Scientific classification
- Kingdom: Animalia
- Phylum: Chordata
- Class: Mammalia
- Order: Rodentia
- Family: Cricetidae
- Subfamily: Sigmodontinae
- Genus: Gyldenstolpia
- Species: G. fronto
- Binomial name: Gyldenstolpia fronto (Winge, 1888)
- Synonyms: Kunsia fronto (Winge, 1888) ;

= Fossorial giant rat =

- Genus: Gyldenstolpia
- Species: fronto
- Authority: (Winge, 1888)
- Conservation status: PE

Species of rodent

The fossorial giant rat (Gyldenstolpia fronto) is a species of rodent in the family Cricetidae. It is found in Argentina and Brazil but was determined extinct following a recent assessment of the conservation status of sigmodontine rodents. Its natural habitat is assumed to be dry savanna, but there have been no ecological details reported.

==Taxonomy==
Gyldenstolpia fronto is one of two species in the genus Gyldenstolpia. The other, smaller, species in the genus is G. planaltensis. In 2009, Gyldenstolpia fronto chacoensis and G. fronto fronto were acknowledge by Pardinãs, D'Elía, and Teta as two subspecies of G. fronto.

● **STORED DATA**
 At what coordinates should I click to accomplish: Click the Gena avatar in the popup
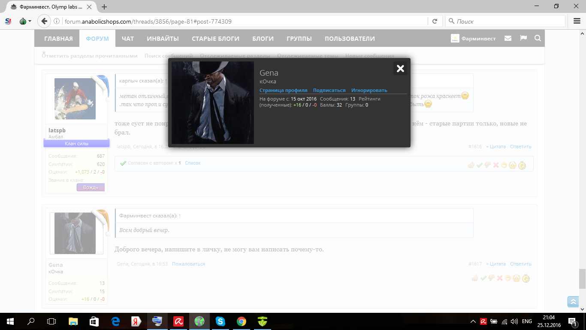click(x=213, y=103)
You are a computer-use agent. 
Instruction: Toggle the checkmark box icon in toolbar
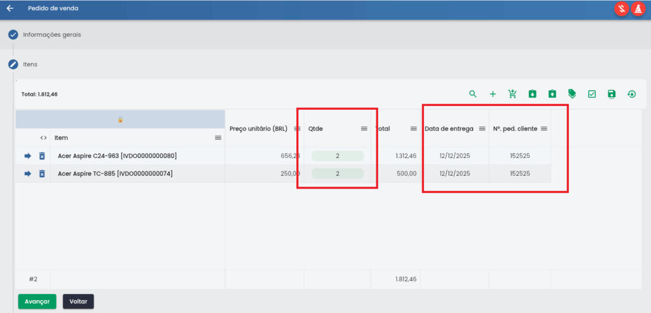click(592, 94)
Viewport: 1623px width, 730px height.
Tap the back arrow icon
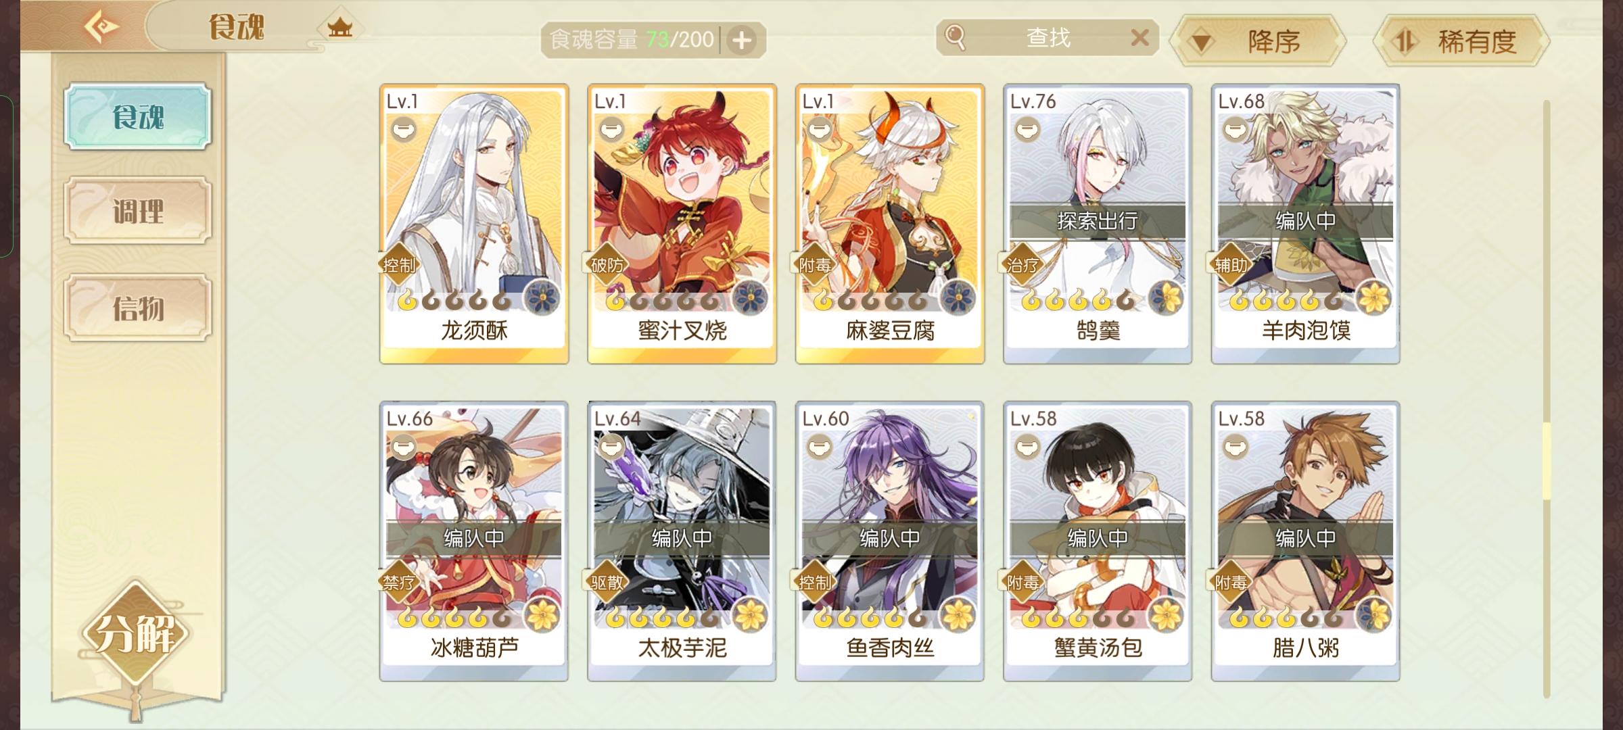[x=101, y=28]
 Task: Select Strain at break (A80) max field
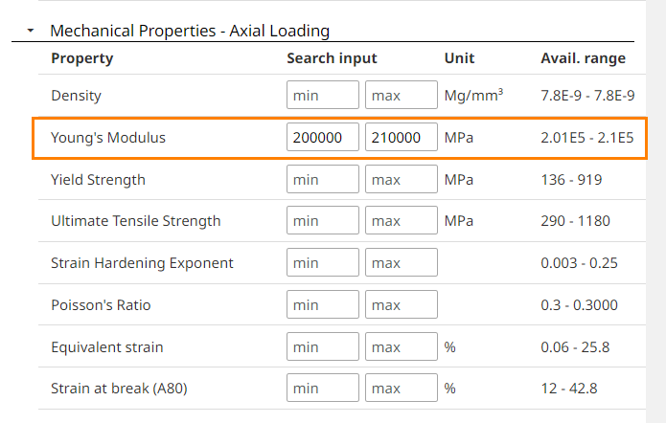(402, 390)
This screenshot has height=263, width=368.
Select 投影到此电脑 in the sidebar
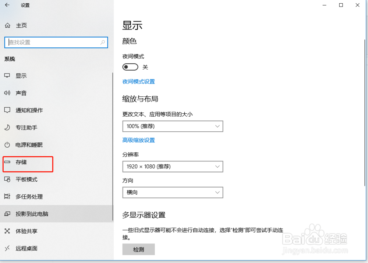coord(7,214)
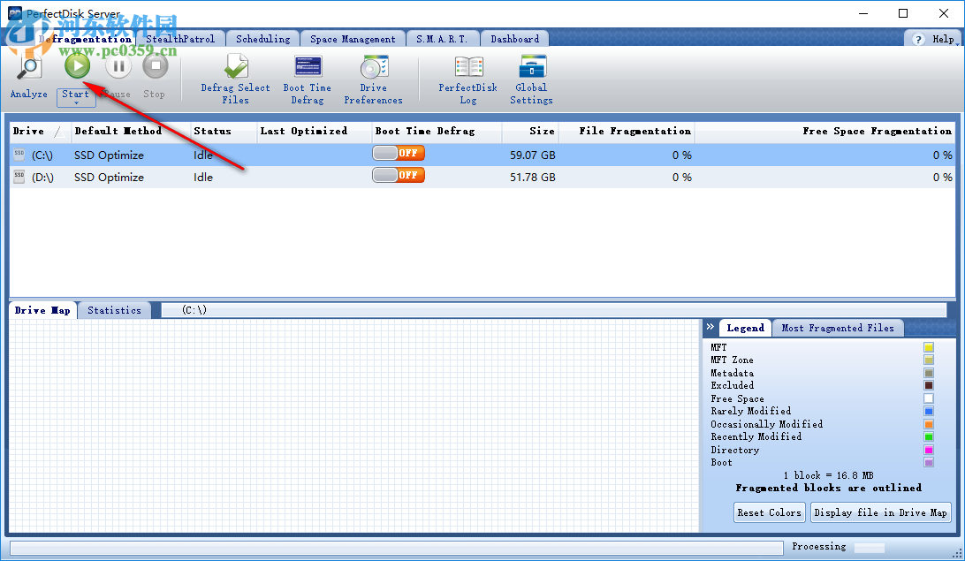Screen dimensions: 965x561
Task: Open the Help menu
Action: [934, 38]
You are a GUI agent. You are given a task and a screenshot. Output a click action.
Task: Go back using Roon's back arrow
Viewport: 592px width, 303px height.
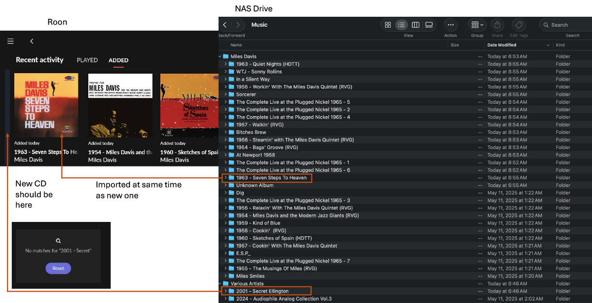click(x=32, y=42)
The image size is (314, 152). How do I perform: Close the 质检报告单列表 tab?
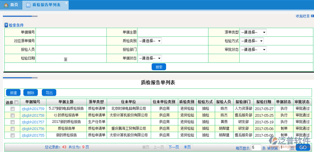(x=66, y=3)
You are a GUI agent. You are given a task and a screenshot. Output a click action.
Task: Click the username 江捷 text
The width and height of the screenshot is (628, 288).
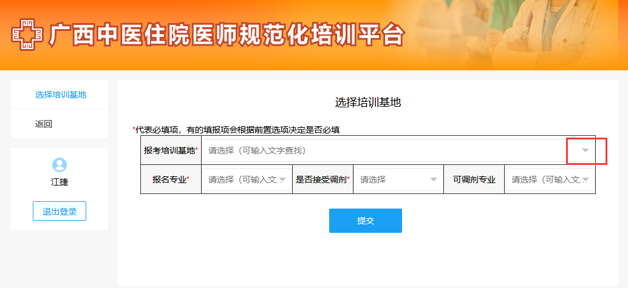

● **THE TASK**
Continue the article on the fossorial giant rat from its last sentence.

● **RESULT OF THE TASK**
It was previously considered part of the genus Kunsia but is now recognized in the genus Gyldenstolpia, a subset of sigmodontine rodents known only from a few fossils and recent specimens found in central South America. The two species of Gyldenstolpia are relatively large in relation to other sigmodontines; G. fronto is the larger of the two and displays a semi-fossorial body plan.

==Morphology==
Members of genus Gyldenstolpia are morphologically similar to Scapteromys and Kunsia. Defining characteristics of G. fronto include a robust skull with a restricted interorbital region; rounded, somewhat hidden ears; thick bristle-like dorsal hair, small eyes, and a short tail relative to overall body length.